Texas Supreme Court Hears Arguments in HISD Takeover Case

This Thursday, the Texas Supreme Court heard arguments on the Texas Education Agency’s attempted takeover of the Houston ISD school board. The case centers around the questions of whether the appointed commissioner of education and TEA have the legal authority to remove the elected Houston ISD school board and replace it with an appointed board. 

In November 2019, the commissioner initially announced plans to take over the HISD board and replace it with a board of managers, arguing that state law allows him to replace an elected school board in districts that had a single, chronically low-performing campus. 

A year later, in December 2020, Texas’ 3rd District Court of Appeals sided with HISD, upholding the injunction preventing a state takeover. Without the injunction, the HISD board of trustees would have been replaced.

Despite the fact that this case started nearly three years ago, TEA’s attorney argued that Senate Bill 1365, which passed just last year, would “greatly simplify” the case. 

Previous state law allowed for TEA to take over a school district if an entire school district was placed under a conservatorship, but HISD only had a single campus, Kashmere High School, placed under a conservatorship. SB 1365 removed the distinction between campus-level and district-level conservatorships, so TEA argues that the new law retroactively triggers the takeover due to the campus-level conservatorship. 

Attorneys for both TEA and HISD expressed the desire for the yearslong case to be resolved expeditiously, but HISD’s attorney argued the district had not been given adequate time to prepare arguments based on new state law. Notably, lawmakers said during debate on the House floor that SB 1365 would have no bearing on the HISD case. 

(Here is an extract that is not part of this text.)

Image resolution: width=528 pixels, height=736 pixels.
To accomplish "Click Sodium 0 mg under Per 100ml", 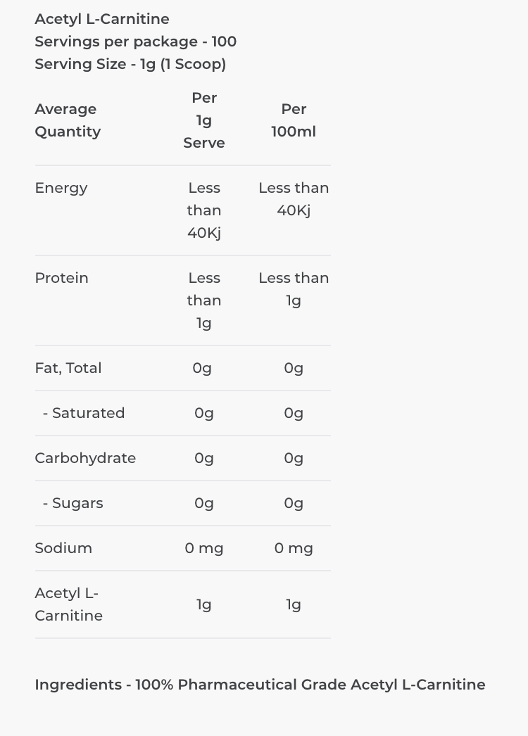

All previous decisions, including the 3rd District Court of Appeals decision in 2020, and pleadings before the Texas Supreme Court were argued before the passage of SB 1365. HISD attorneys argued it was unfair for TEA to try to apply new state law in this yearslong case without properly informing HISD beforehand and giving them the opportunity to argue new facts under the new law or to modify the injunction based on the change in law.